Protesters across the country on Friday set trains ablaze, pelted officials with rocks and attacked the homes of government leaders after the Indian military announced a new recruitment policy to trim salary and pension costs.
Television footage showed crowds of protesters, who appear to be potential recruits, setting fire to train coaches and disrupting rail and road traffic.
At least one man was killed after police in Secunderabad, near Hyderabad in the south, opened fire on protesters. In several cities, protesters shut down highways and forced the cancellation of dozens of trains.
The protests come after the defense ministry unveiled a new policy that will see soldiers hired under a four-year contract and no pension entitlements.
The protesters reportedly coordinated through WhatsApp groups formed two days ago, following the announcement of the scheme by Union Defence Minister Rajnath Singh earlier this week.

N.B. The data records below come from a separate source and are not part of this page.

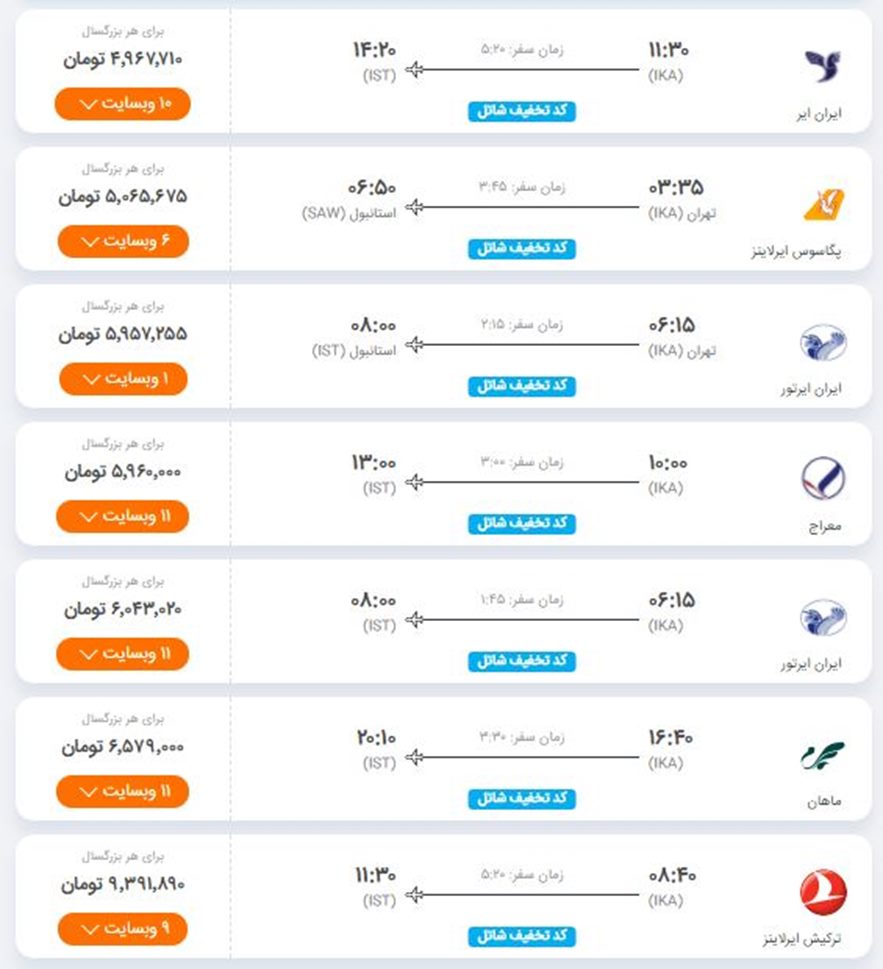Click the Iran Air airline logo
883x969 pixels.
click(x=822, y=67)
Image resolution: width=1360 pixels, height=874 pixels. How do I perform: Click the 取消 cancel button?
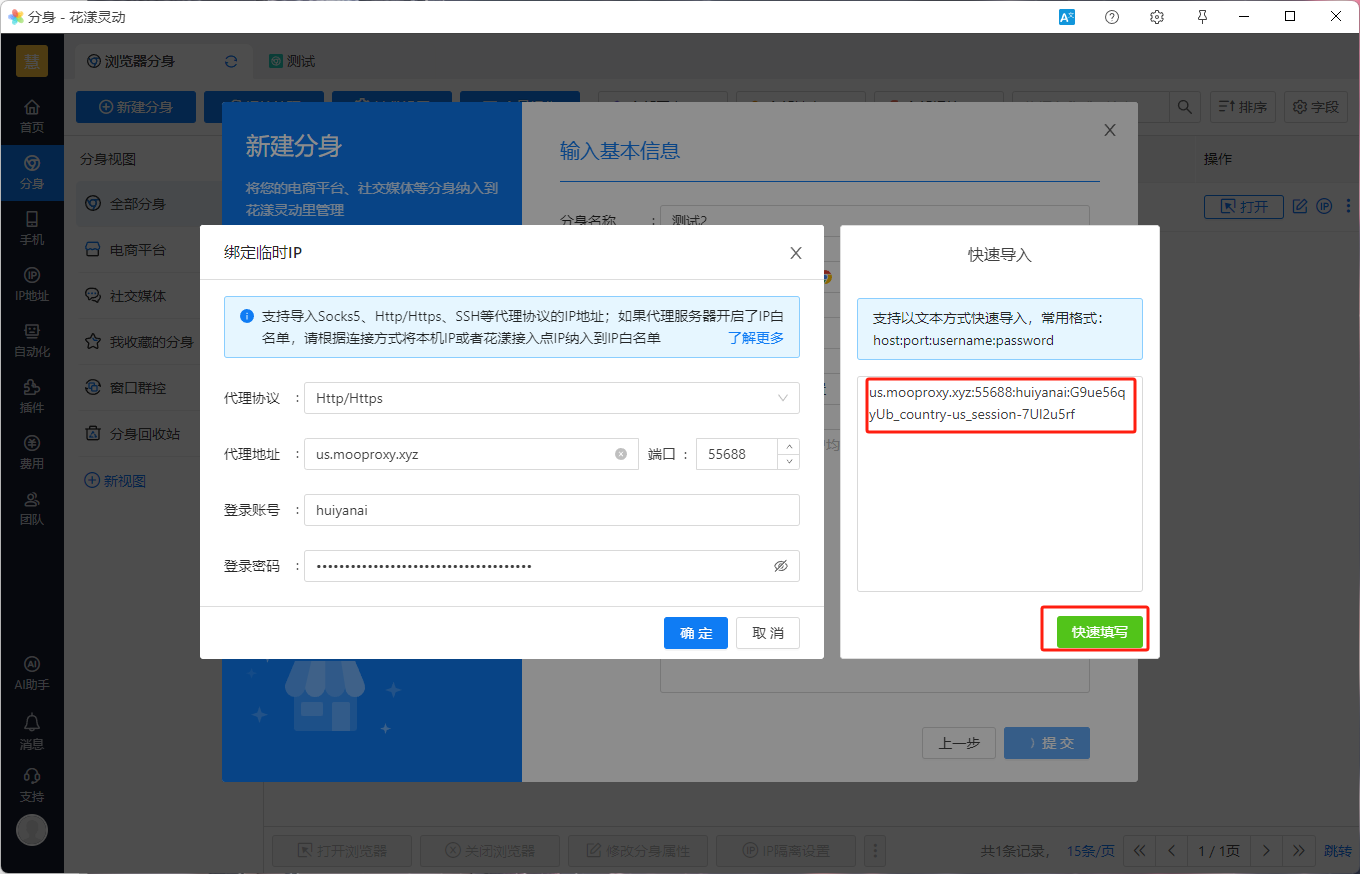(x=767, y=633)
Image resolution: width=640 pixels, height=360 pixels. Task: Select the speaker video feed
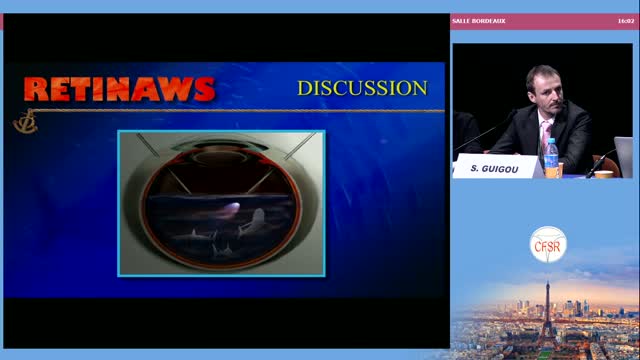[x=542, y=111]
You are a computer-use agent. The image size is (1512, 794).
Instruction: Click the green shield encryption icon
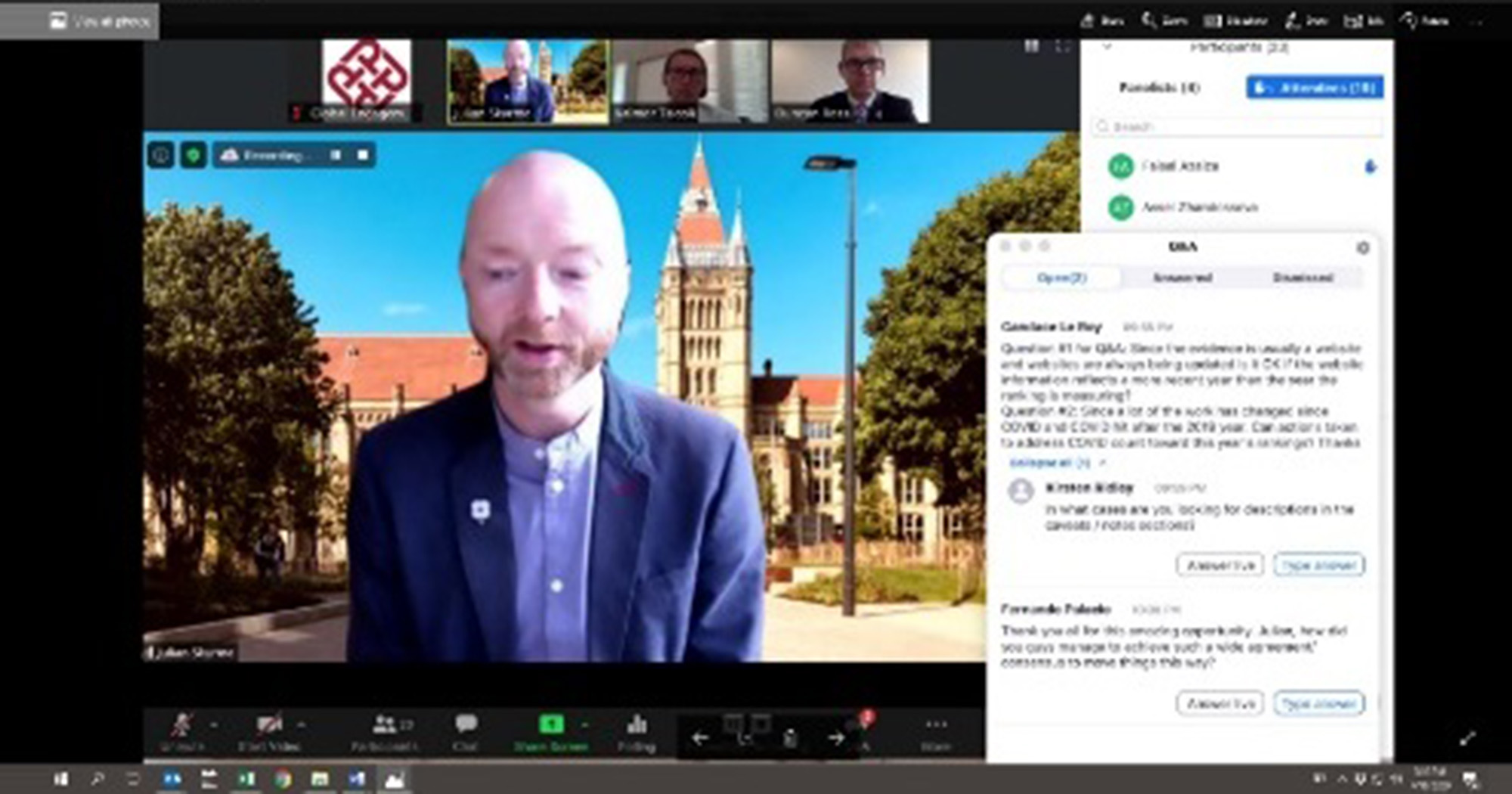(194, 155)
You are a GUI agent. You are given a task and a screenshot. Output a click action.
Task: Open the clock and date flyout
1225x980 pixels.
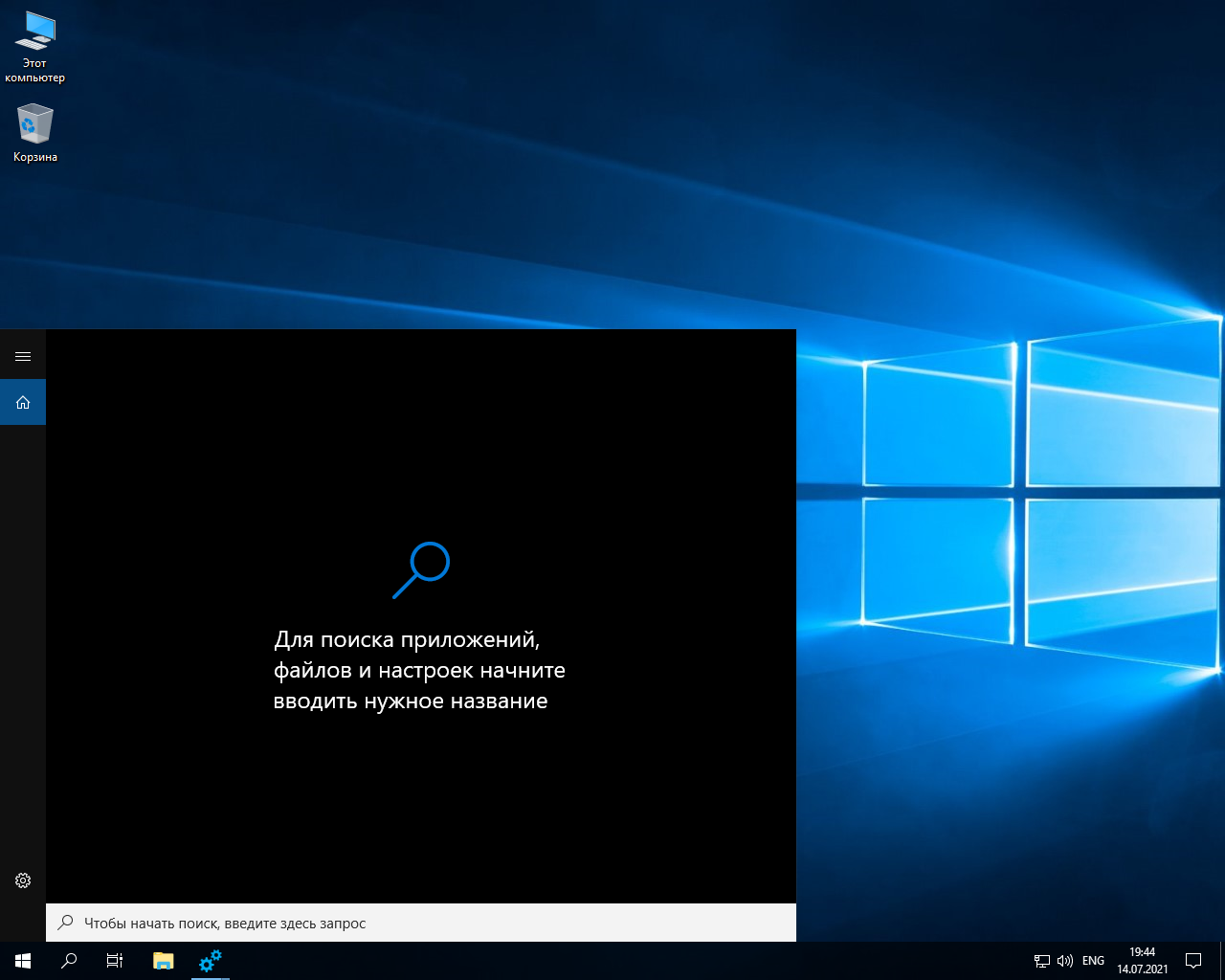click(1142, 961)
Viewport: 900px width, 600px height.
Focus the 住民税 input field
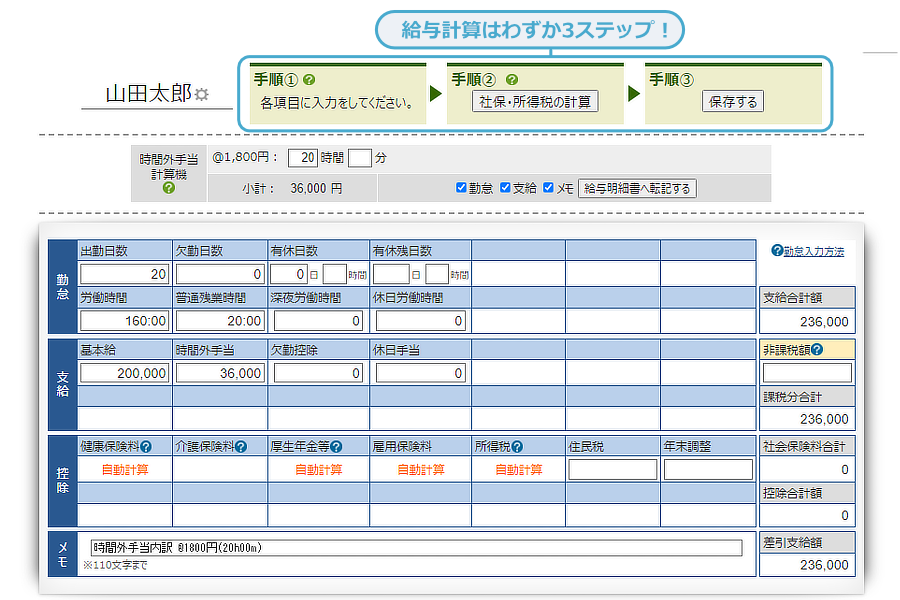point(612,470)
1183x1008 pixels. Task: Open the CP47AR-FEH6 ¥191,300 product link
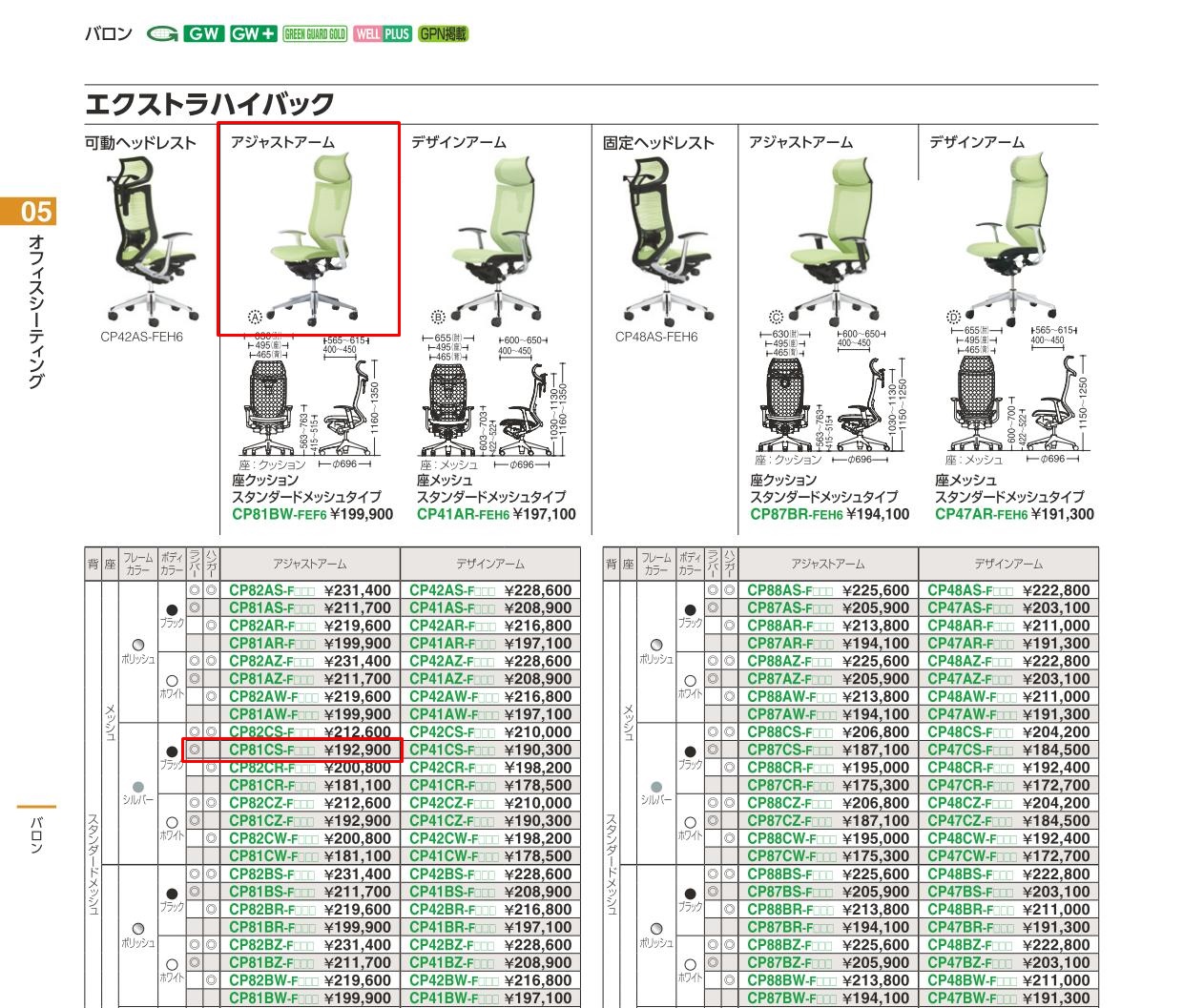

One of the protesters said: “We began our protest in a peaceful manner at 8:30 am but the police action provoked us to react violently. Who gave them the orders to fire at us, do we look like some terrorists?”
To control the protesting mob, the police had to resort to firing. One person reportedly died in the firing.
The Agnipath recruitment scheme proposes to recruit youth in the 17.5 – 21 age group into the Army for four years. Following the large-scale protests, one-time relaxation of age was given in the 2022 recruitment cycle, increasing the upper age limit to 23.
The new defence recruitment scheme changes the duration of the job, as well as the pension benefits—as opposed to the earlier system of 15 years’ job guarantee and guaranteed pension afterwards, Agnipath proposes just a four-year contract with fewer severance benefits.
The aspirants are thus demanding that the Army should revert to the previous system.
Many of the youth said they were training for years to join the Army and “did not have any other job skills or options.”
“We came here to express our problems and seek justice (but things went out of control),” another youth said, adding that they had no connection with any political party. “We do not even understand politics.”